Worrisome result from pdetoode method in solving moving boundary condition problem

Question

The problem I am trying to solve is the following :

$$(\frac{1}{c^2}\frac{\partial^2}{\partial t^2}-\frac{\partial^2}{\partial x^2}+1)\psi(x,t)=0$$

$$\psi (0,t)=\psi(L(t),t)=0$$

$$\psi(x,0)=\sqrt{\frac{1}{c\sqrt{1+\pi^2/4}}} sin(\pi \frac{x}{2})$$

$$\frac{d\psi (x,t)}{dt}\Bigr|_{t=0}=0$$

$$L(t)=2+sin(\omega t)$$

I have used the pdetoode method as was used here to solve this problem and here is my code (some codes might be redundant as I copied and modified the code from the link above) :

ydum = x/L[t];
eqn1 = 1/c^2 D[\[Psi][ydum, t], {t, 2}] - 
      D[\[Psi][ydum, t], {x, 2}] + (m^2 c^2)/h^2 \[Psi][ydum, t] == 
     0 /. \[Psi][ydum, t] -> \[Psi][y, t] /. x -> y L[t] // Expand
m = 1;
c = 1;
h = 1;
[Omega] = 1;
L[t_] := 2 + Sin[[Omega] t];
bc = {[Psi][0, t] == 0, [Psi][1, t] == 0};
ic = {[Psi][y, 0] == 
    Sqrt[2 (m c)/(c Sqrt[m^2 c^2 + [Pi]^2 h^2/L[0]^2] L[0])]
      Sin[ [Pi] y], D[[Psi][y, t], t] == 0 /. t -> 0};
points = 25;
xdifforder = 4;
{yL, yR} = domain = {0, 1};
grid = Array[# &, points, domain];
pto = pdetoode[[Psi][y, t], t, grid, xdifforder];
remove = #[[2 ;; -2]] &;
{ode, odebc, odeic} = MapAt[remove, pto /@ {eqn1, bc, ic}, 1];
soll = NDSolveValue[{ode, odebc, odeic[[2]], odeic[[1]]}, [Psi] /@ 
    grid, {t, 0, 50}];
sol1 = rebuild[#, grid, -1] &@soll
Manipulate[
 Plot[sol1[y, t] /. y -> y L[t], {y, 0, 1}, 
  PlotRange -> {-5, 10}], {t, 0, 50}]

The solution grows larger in time and this makes me anxious.
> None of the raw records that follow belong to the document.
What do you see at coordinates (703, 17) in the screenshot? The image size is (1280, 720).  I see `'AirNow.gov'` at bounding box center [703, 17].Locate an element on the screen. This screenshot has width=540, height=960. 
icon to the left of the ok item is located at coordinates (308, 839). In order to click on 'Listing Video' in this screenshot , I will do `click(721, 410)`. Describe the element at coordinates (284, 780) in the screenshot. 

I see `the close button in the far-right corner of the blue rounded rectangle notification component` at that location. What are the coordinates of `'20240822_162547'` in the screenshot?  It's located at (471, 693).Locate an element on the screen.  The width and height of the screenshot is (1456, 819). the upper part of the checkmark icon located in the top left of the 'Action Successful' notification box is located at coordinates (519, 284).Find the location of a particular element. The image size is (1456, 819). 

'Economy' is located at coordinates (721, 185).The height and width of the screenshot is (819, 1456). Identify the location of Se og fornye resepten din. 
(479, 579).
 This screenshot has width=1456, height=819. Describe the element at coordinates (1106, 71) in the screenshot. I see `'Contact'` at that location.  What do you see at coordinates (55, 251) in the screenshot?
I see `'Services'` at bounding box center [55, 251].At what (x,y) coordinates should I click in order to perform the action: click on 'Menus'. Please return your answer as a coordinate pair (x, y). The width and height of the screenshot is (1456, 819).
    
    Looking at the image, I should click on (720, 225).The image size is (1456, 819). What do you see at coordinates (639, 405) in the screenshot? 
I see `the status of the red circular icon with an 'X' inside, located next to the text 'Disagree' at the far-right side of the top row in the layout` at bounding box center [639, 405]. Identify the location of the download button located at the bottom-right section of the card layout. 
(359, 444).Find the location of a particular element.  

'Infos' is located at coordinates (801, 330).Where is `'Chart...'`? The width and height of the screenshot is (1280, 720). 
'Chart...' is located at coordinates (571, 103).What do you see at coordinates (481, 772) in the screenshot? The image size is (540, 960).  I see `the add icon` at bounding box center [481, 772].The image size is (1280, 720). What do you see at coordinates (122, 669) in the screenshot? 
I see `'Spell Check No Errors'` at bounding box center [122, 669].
Is this how it's supposed to be or is there something wrong with my code?

I have also solved this problem without the use of pdetoode (check out my previous question ) and I got different result :

I greatly appreciate anyone who would point out my error in both methods.